せたな島歌小女性職員殺害、祖父母ら悲痛な声

update 2008/2/1 20:14

 【せたな】いつも病院や買い物に送ってくれた。本当に優しい子だったのに―。せたな町立島歌小の校舎内で31日に起きた女性職員殺害事件。殺害された田村亜衣子さんの祖母ウラさん(86)は悲痛な声を上げた。

 田村さんは3人きょうだいの末っ子。2002年3月、町内の瀬棚商業高校を卒業後、家業の民宿を手伝ったり、町内で清掃などの仕事をしていた。06年4月からは臨時公務補として、母校の島歌小に勤務。毎日、午前7時ごろに出勤して、教職員が全員そろうまでの間に、校舎の除雪や職員室などの掃除をきっちりと終えていた。同11時ごろには帰宅して民宿を手伝ったりもしていた。
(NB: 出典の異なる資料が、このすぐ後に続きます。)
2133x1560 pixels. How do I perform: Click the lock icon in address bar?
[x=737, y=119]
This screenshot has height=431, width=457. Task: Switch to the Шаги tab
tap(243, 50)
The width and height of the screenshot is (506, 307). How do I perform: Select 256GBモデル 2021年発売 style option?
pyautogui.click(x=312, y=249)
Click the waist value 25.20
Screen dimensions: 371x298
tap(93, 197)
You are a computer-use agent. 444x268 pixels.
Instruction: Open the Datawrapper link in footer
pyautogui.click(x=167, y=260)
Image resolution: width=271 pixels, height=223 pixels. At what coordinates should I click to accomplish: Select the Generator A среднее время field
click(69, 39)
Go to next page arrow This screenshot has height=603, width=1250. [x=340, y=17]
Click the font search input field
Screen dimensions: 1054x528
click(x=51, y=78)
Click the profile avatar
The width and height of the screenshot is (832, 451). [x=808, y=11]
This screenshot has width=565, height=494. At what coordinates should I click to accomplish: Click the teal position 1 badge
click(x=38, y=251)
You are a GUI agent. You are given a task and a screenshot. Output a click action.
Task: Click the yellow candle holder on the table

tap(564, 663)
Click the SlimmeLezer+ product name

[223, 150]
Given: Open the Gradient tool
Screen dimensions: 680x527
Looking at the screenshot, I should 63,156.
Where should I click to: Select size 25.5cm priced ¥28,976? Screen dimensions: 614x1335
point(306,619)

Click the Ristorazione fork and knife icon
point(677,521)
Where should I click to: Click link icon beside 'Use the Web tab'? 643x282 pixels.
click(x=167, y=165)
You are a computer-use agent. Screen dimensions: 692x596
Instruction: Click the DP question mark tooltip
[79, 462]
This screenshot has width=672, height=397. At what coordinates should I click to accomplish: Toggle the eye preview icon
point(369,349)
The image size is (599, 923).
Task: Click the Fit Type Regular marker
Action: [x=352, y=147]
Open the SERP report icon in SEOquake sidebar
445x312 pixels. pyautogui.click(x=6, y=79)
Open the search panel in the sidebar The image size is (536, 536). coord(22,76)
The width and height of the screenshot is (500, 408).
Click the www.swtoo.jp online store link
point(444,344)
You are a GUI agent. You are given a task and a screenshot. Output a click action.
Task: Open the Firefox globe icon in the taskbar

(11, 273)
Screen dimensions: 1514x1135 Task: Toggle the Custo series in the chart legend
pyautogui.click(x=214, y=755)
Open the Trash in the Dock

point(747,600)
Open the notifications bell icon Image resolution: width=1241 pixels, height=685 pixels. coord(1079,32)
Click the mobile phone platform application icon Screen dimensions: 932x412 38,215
 母、祖父母、姉親子の6人暮らし。漁業の傍ら民宿を営む父は、漁が無い冬は埼玉県に出稼ぎに行っている。この日、通院先で悲報を知ったウラさんは「小さいころからわがままも言わず物静かな子だった。まだまだ若くて将来もあるのに…」と言葉を詰まらせた。

 祖父の金重さん(93)も「人の嫌がる仕事も黙々とこなす生真面目な孫だ。知らせを聞いた時は交通事故かと思った。まさか学校で事件に巻き込まれるとは。本当にかわいそうだ」と漏らした。

 住民の多くは「物静かな優しい女の子だった」と口をそろえる。田村さんを良く知る地区の自治会役員(73)も「口数も少なく、派手な服を好むことも無かった。事件に巻き込まれるような理由は何も無いはず。まったく理解できない」と、不安そうな表情で、現場検証が続く学校を見つめた。

 海にせり出す絶壁と、日本海に挟まれた島歌地区は、20戸ほどの民家が肩を寄せ合う小さな漁村。住民の大半が高齢者だ。夏にはなじみの釣り客が、田村さんの自宅をはじめ、3軒の民宿を訪れるが、観光名所や土産物店も無い地区は、冬には厳しい風雪にさらされ、人影もまばらになるさみしい場所だ。

 凶行の舞台になった島歌小学校は4学級の小規模校。1年生と特別支援学級以外は2学年ごとの複式学級。島歌地区から通学するのは、1年生の姉の子供を入れても2人だけ。ほかの子供たちは近隣の漁村から通学してくる。教職員の多くも町の総合支所や商店街がある市街地から通勤している。

 近所の男性(70)は「普段は本当に静かな漁村。朝食時に救急車のサイレンが響いたので驚いた。知らせを聞いた家族と学校に駆け付けると、亜衣子さんが倒れていた。救急隊員が必死に心肺蘇生(そせい)をしていた。こんな小さな集落の学校でなぜこんな事件が」と憤りを隠さない。